Copy the records below exactly, everything from the line that contains "Screen dimensions: 1375x771" down to the line that contains "pyautogui.click(x=919, y=490)", with both of those lines included.

- [EXTRACTED DATA]
::::::::::
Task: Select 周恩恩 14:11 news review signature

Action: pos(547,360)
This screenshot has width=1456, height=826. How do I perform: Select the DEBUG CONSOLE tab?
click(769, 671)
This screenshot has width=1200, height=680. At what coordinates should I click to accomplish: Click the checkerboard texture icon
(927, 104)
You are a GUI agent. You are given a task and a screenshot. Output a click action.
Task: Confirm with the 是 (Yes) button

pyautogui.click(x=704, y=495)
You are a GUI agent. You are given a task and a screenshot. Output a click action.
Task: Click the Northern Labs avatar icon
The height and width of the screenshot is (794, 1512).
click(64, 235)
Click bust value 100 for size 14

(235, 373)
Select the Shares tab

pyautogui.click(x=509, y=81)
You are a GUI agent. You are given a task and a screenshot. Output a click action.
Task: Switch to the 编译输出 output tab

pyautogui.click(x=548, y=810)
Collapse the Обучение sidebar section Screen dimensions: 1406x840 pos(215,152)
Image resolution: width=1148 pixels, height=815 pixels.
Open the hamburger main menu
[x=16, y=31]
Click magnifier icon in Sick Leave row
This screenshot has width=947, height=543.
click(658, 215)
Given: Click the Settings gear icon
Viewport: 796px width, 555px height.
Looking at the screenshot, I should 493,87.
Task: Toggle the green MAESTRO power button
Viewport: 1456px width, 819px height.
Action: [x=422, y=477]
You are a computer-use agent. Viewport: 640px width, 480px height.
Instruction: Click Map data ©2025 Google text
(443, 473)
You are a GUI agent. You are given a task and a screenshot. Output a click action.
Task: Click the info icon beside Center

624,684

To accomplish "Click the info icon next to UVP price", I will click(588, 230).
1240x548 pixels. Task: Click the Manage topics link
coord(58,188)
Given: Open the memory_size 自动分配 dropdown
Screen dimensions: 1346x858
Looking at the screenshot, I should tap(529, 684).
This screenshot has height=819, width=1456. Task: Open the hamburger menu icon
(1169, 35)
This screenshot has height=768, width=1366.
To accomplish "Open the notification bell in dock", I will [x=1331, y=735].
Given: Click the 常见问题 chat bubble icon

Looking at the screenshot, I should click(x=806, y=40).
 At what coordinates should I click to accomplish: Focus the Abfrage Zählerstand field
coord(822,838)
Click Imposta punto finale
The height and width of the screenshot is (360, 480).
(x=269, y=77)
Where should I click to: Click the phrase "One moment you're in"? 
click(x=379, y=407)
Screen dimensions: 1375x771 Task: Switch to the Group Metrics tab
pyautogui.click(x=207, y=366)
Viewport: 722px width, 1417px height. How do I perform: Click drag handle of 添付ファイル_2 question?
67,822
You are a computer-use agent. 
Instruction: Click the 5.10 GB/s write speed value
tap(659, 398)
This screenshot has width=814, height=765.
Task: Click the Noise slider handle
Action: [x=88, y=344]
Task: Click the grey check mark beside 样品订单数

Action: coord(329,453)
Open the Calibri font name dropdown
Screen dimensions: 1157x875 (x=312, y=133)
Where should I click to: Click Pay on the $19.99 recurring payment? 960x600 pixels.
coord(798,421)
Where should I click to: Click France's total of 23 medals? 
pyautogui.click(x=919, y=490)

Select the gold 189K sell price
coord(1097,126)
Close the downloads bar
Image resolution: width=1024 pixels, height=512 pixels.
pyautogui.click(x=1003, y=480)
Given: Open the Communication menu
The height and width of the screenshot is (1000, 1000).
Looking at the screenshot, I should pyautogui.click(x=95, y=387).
::::::::::
- [TASK ANSWER]
Screen dimensions: 1375x771 Task: Switch to the Group Metrics tab
pyautogui.click(x=207, y=366)
Viewport: 722px width, 1417px height. How do I perform: Click drag handle of 添付ファイル_2 question?
67,822
You are a computer-use agent. 
Instruction: Click the 5.10 GB/s write speed value
tap(659, 398)
This screenshot has width=814, height=765.
Task: Click the Noise slider handle
Action: [x=88, y=344]
Task: Click the grey check mark beside 样品订单数

Action: coord(329,453)
Open the Calibri font name dropdown
Screen dimensions: 1157x875 (x=312, y=133)
Where should I click to: Click Pay on the $19.99 recurring payment? 960x600 pixels.
coord(798,421)
Where should I click to: Click France's total of 23 medals? 
pyautogui.click(x=919, y=490)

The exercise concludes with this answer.